Ankara 22. Ağır Ceza Mahkemesi`nde görülen Kobani Davası`nın duruşması, Sincan Cezaevi Kampüsü`ndeki mahkeme salonunda bugün yapıldı. HDP Eş Genel Başkanı Mithat Sancar, Yeşiller ve Sol Gelecek Partisi (Yeşil Sol Parti) Eş Sözcüsü Çiğdem Kılıçgün Uçar da duruşmayı takip etti.
Sanıkların savcılığın esas hakkındaki mütalaasına karşı beyanlarını sunduğu duruşmada, eski Demokratik Bölgeler Partisi (DBP) Eş Genel Başkanı Sabahat Tuncel, şunları söyledi:
“Adaletin açığa çıkarılmasını bir kenara bırakalım. 6-8 Ekim`de 37 kişinin yaşamlarını kaybetmesinden sorumlu olanlar hala iktidardadır. Ancak siz ‘barış içinde olalım` diyen Kürt halkını yargılıyorsunuz. Biz siyasetçilerin de yaşananların açığa çıkarılması konusunda sorumluluğu var ama en çok da iktidarın var. Savcı bey ise bu konuda sorumluluk üstlenmiyor. Savcı Goebbels`in yardımcısıdır. Bu kadar korkunç bir mütalaa hazırlanamaz. Gerçeği açığa çıkarmak değil iktidarı korumak ve DAİŞ`in savunuculuğunu yapma yaklaşımı mütalaada açığa çıkıyor. Savcı nasıl bu kadar bağlamından kopuk ve iktidarın söylemlerine uygun suç yaratan bir mütalaa hazırlar?
“FRANSA`YI GÖRÜYORSUNUZ. SİZ TOPLUMDA IRKÇILIĞI, SINIF FARKINI VE HAKSIZLIĞI DERİNLEŞTİRİRSENİZ, BİR YERDE PATLAK VERİR”
Mevcut siyasi düzen bizi yıldıramaz. Daha moralli bir şekilde mücadele edeceğiz. Bu tabloda bizim de şapkamızı önümüze koymamız gerekiyor ama bu ülkeyi karanlığa boğmaya karşı aydınlık meşalesini taşımaya devam edeceğiz. Bu bizim tarihsel sorumluluğumuz. İktidara kazandırıldı ama onlar bile değişmek zorunda. Fransa`yı görüyorsunuz. Siz toplumda ırkçılığı, sınıf farkını ve haksızlığı derinleştirirseniz, bir yerde patlak verir. Türkiye`de yabancı düşmanlığı ciddi bir tehlike. CHP sözde sosyal demokrat bir parti. O bile körüklüyor.”
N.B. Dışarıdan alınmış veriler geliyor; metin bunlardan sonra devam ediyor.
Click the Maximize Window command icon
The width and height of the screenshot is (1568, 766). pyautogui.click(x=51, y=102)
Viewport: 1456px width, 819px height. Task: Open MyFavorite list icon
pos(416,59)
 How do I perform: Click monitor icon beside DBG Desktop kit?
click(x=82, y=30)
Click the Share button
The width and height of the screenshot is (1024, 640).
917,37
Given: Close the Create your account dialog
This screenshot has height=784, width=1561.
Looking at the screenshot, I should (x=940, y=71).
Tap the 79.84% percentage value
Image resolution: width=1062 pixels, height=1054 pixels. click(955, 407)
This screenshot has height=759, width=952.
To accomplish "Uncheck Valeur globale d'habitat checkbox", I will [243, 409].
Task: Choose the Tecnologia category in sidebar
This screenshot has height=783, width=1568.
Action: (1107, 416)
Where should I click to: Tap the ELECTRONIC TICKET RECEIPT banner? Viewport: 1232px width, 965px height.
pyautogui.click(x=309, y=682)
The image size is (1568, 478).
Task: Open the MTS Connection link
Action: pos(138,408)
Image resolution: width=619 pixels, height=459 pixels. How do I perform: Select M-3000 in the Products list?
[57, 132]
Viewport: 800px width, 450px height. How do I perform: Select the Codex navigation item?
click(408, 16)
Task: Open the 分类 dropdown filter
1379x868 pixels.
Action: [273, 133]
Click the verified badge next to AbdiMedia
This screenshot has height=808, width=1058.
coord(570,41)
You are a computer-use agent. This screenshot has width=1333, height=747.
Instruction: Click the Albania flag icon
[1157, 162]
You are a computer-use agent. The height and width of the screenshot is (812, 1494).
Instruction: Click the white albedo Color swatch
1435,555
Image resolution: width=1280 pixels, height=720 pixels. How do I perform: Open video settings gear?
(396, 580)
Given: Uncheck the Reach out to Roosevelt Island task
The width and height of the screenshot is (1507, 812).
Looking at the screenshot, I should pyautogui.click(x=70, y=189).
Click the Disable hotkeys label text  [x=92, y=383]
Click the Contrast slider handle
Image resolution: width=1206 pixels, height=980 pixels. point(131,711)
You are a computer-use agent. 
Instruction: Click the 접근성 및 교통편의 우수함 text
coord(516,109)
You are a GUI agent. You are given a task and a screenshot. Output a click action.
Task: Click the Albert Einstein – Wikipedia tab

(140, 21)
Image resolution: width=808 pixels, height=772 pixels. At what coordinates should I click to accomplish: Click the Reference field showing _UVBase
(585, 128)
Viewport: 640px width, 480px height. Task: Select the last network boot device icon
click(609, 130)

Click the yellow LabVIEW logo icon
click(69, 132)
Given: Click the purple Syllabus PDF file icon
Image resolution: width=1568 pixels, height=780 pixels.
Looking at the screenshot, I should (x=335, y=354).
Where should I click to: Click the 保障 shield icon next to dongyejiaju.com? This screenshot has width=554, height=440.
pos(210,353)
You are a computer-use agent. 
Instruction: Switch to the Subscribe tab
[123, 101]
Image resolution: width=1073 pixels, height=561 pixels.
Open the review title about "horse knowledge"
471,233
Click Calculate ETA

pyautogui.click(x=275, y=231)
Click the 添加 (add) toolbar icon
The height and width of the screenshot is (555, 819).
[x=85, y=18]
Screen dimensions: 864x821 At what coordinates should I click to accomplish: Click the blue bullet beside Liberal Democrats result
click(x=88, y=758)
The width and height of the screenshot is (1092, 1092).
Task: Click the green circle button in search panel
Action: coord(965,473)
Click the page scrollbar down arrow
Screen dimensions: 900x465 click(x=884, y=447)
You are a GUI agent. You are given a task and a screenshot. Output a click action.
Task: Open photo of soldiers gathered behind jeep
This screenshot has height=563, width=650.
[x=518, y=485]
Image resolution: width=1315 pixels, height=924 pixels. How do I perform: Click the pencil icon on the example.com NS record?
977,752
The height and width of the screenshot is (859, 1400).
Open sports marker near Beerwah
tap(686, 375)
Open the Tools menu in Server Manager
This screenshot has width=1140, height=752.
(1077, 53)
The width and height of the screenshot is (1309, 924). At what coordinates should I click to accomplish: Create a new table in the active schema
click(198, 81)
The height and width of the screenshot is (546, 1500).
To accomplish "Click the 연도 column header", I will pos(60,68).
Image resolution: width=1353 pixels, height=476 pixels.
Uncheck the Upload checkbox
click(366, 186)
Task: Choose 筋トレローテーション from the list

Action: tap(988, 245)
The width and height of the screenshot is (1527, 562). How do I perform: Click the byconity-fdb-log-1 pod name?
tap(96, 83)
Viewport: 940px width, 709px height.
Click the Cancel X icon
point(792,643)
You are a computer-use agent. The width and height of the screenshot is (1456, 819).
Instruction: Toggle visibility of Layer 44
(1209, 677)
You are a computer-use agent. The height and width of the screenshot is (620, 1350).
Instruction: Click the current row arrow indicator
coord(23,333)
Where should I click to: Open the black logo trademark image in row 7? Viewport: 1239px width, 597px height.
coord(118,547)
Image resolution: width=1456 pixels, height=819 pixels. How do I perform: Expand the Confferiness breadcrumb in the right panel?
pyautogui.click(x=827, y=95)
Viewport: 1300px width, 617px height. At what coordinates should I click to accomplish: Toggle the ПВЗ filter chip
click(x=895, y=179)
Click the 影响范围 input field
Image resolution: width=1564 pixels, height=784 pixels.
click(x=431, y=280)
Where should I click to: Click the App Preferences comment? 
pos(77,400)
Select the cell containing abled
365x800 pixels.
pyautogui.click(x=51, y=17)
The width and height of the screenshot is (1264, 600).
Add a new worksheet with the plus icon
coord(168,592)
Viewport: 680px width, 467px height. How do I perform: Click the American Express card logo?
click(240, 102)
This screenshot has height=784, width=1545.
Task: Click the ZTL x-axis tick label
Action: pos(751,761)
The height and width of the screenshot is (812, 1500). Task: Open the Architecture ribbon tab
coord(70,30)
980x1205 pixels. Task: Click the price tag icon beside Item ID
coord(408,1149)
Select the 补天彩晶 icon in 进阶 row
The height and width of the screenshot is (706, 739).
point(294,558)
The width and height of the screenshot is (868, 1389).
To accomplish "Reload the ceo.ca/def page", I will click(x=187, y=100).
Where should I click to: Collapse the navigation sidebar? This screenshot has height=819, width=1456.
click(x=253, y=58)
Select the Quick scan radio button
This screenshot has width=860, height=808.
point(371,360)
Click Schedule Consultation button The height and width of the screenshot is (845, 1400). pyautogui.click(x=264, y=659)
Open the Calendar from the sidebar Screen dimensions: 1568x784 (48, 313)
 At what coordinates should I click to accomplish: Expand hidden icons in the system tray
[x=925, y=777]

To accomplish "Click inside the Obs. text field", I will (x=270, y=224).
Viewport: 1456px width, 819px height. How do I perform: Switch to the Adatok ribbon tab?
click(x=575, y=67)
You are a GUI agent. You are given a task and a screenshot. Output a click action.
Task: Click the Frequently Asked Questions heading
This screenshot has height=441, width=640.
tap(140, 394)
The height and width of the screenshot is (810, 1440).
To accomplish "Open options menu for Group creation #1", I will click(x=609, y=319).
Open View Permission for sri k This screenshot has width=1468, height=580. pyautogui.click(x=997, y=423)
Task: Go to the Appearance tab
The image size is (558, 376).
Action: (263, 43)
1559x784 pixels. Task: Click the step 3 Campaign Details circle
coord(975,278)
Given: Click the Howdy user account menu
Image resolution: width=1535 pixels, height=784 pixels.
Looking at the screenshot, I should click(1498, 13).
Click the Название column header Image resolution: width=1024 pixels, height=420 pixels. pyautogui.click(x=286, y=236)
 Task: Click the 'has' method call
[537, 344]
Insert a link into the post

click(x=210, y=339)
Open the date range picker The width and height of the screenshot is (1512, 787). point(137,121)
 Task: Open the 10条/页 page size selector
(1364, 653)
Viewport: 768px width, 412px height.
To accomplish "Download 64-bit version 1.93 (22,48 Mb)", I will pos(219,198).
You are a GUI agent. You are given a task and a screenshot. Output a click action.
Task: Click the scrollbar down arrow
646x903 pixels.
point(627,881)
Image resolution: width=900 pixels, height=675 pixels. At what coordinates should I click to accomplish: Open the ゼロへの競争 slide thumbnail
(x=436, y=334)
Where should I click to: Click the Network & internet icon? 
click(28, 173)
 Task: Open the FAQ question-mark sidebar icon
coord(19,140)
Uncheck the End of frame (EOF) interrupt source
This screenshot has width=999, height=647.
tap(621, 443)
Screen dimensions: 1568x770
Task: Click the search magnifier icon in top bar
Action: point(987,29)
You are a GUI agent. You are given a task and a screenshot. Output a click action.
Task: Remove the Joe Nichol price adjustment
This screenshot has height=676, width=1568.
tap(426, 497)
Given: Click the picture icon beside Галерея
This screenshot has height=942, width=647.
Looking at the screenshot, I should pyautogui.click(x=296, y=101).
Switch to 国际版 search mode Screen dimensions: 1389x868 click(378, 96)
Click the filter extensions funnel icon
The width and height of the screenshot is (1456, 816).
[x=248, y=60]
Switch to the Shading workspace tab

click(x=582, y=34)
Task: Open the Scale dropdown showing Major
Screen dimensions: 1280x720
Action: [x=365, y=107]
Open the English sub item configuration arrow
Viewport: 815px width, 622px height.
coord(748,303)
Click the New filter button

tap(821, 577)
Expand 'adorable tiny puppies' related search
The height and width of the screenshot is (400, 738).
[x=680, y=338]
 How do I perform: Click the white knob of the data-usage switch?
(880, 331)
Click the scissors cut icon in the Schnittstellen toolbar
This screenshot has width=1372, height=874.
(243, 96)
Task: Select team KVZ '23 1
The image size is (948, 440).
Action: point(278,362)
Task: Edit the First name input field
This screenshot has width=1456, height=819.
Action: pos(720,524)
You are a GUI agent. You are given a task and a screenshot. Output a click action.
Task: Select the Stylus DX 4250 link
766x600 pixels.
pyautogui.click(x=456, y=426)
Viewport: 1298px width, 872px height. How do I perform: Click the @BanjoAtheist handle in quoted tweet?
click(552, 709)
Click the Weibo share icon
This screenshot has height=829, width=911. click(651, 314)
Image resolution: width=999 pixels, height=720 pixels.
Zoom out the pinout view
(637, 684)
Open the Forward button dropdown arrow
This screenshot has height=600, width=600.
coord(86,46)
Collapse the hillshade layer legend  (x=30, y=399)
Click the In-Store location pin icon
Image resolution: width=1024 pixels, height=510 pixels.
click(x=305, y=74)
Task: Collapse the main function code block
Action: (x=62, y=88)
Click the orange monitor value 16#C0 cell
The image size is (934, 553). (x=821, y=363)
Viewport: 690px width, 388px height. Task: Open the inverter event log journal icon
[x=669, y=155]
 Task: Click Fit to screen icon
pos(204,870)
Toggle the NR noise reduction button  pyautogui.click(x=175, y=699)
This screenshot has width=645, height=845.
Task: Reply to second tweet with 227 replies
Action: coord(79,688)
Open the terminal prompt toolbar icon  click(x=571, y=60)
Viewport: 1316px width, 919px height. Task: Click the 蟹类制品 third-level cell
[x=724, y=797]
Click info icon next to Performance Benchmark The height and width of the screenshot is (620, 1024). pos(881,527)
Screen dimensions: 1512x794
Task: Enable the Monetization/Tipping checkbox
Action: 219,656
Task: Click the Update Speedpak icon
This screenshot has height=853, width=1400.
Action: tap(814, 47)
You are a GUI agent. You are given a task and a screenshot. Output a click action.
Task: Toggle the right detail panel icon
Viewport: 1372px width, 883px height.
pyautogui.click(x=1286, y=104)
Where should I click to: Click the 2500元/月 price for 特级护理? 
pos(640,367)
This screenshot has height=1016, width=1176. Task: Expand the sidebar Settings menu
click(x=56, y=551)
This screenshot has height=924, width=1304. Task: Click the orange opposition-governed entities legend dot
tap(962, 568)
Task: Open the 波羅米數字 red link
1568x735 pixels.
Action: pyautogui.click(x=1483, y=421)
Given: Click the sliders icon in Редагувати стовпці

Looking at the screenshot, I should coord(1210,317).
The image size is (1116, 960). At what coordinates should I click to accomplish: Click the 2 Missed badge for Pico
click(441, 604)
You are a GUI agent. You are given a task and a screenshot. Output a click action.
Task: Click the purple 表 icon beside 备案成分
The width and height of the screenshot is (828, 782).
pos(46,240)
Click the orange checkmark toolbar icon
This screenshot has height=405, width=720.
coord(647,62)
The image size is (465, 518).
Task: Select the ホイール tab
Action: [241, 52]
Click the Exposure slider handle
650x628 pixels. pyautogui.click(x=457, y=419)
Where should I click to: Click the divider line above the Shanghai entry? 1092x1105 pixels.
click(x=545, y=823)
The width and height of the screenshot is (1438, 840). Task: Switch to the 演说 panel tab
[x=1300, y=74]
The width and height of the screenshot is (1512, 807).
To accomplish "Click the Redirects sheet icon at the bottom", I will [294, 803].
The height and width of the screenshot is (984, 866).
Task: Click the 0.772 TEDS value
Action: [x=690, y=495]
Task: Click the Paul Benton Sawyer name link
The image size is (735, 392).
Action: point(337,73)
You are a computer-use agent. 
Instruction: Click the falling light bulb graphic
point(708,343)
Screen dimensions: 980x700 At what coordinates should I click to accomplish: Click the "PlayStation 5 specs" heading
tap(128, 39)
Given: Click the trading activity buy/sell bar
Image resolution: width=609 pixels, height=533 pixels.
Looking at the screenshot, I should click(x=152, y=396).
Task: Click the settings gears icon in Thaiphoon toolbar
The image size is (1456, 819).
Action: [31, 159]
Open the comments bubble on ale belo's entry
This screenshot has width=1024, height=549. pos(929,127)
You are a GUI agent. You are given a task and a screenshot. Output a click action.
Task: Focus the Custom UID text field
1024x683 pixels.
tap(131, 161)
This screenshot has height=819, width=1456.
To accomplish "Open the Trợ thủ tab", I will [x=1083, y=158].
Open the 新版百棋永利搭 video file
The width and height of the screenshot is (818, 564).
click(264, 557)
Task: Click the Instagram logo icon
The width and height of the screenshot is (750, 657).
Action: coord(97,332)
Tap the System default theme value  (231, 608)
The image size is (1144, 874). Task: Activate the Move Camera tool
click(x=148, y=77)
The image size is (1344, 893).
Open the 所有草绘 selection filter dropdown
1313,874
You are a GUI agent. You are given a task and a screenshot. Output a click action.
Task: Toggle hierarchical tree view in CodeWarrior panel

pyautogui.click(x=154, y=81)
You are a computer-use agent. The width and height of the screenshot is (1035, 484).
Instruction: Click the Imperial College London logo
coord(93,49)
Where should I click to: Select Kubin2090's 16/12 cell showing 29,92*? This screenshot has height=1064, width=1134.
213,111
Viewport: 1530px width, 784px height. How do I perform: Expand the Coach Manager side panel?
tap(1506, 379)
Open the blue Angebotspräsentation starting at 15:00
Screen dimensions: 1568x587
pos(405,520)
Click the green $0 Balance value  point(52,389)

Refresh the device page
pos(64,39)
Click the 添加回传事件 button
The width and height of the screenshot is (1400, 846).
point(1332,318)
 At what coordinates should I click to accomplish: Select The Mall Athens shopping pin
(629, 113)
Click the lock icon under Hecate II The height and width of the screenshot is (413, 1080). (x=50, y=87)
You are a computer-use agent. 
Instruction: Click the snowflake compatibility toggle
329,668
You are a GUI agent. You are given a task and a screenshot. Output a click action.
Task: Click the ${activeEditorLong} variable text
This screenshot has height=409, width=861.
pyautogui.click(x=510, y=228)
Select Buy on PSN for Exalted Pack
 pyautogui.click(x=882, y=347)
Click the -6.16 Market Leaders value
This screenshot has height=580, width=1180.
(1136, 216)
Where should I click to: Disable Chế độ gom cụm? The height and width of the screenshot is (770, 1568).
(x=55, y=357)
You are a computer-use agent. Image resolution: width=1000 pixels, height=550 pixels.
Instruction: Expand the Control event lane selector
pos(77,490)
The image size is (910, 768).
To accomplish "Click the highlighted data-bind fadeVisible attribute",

KIŞANAK: “BÖYLE BİR MÜTALAA HAZIRLAMAK İÇİN HUKUK İNSANI OLMAYA GEREK YOK”
Tuncel`in ardından konuşan eski Diyarbakır Belediye Başkanı Gültan Kışanak, şunları söyledi:
“Başından beri yargıdaki temel gerilim konusu karmaşık hale getirildi. Bizler hakkındaki başka dosyaların birleştirilmesiyle kapsamı büyüdü. Kobane olayları denilen olaylarla bizim aramızda bağ kurmak için başkaca davaları buraya koymanızla birlikte dosya içinden çıkılmaz bir hale geldi. Hukuku ayaklar altına alarak Saray`ın talimatıyla bizlerle alakası olmayan şiddet olaylarını bizimle buluşturmak için yoğun bir çaba içerisindesiniz. Bu adil yargılanma hakkının baştan ortadan kaldırılmasıdır. Siz bizim suçluluğumuzu kanıtlayamamışsınız ama bizden suçsuz olduğumuzu kanıtlamamızı istiyorsunuz. Böyle bir mütalaa hazırlamak için hukuk insanı olmaya gerek yok. Herhangi bir polise verseydiniz mütalaa olurdu. İddianamede bile olmayan hatta sadece isim benzerliği olduğu için bazı tutanakların bile mütalaaya konulduğunu gördük.”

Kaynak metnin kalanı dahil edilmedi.